**Your task:**
Of all the lines in these entries, count those that contain "height" and give only the total.

**Material provided:**
=== Begin Enclosure ===

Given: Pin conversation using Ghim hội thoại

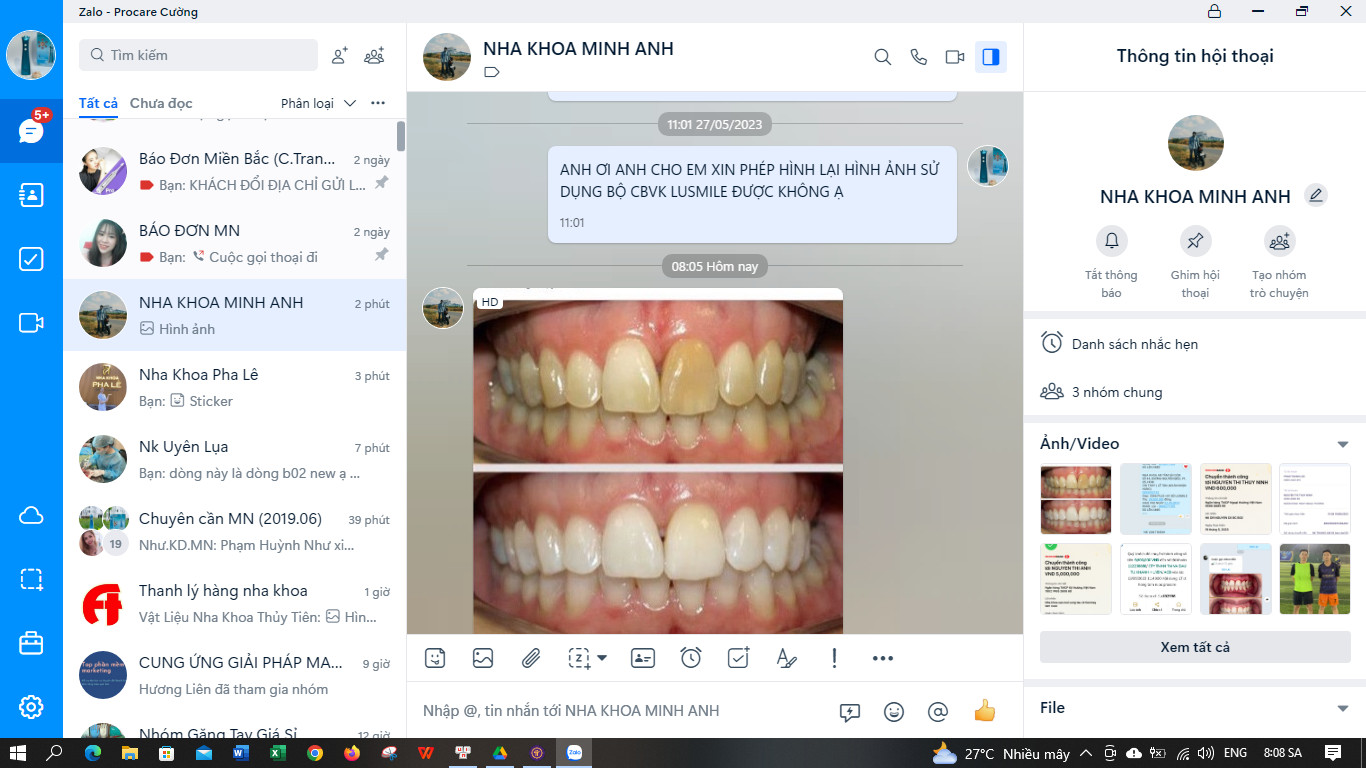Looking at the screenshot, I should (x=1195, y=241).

=== End Enclosure ===
=== Begin Enclosure ===

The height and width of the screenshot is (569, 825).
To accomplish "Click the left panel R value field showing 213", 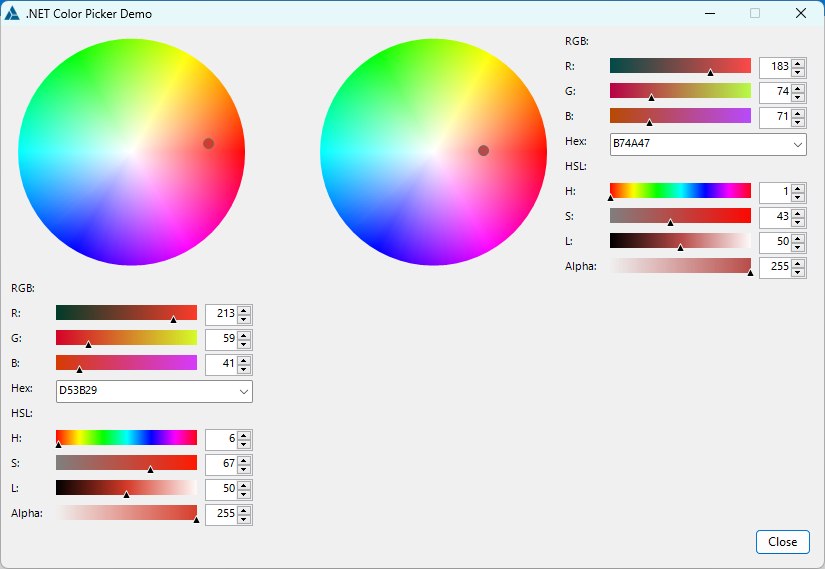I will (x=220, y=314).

=== End Enclosure ===
=== Begin Enclosure ===

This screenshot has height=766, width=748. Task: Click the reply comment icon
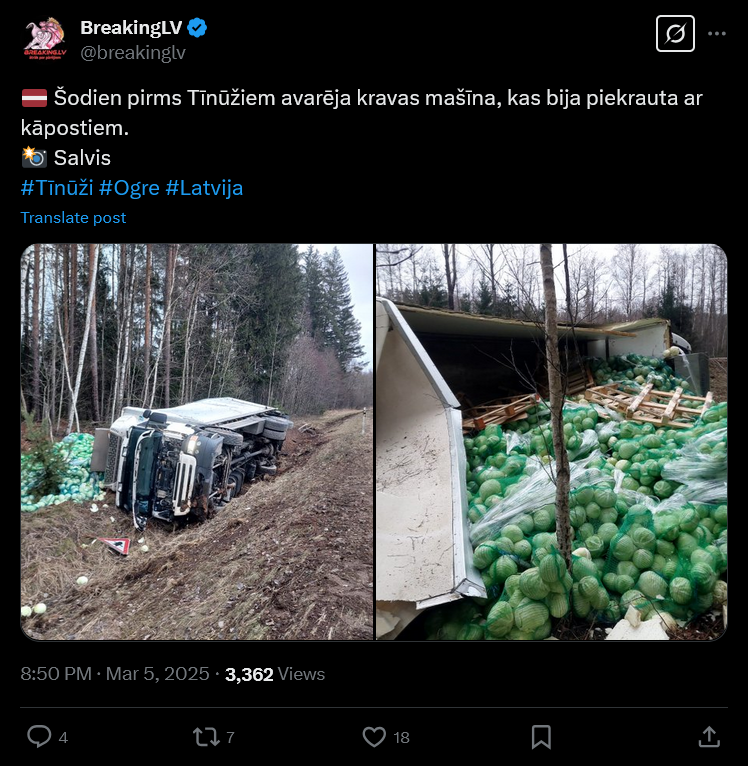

=== End Enclosure ===

**Answer below:**
2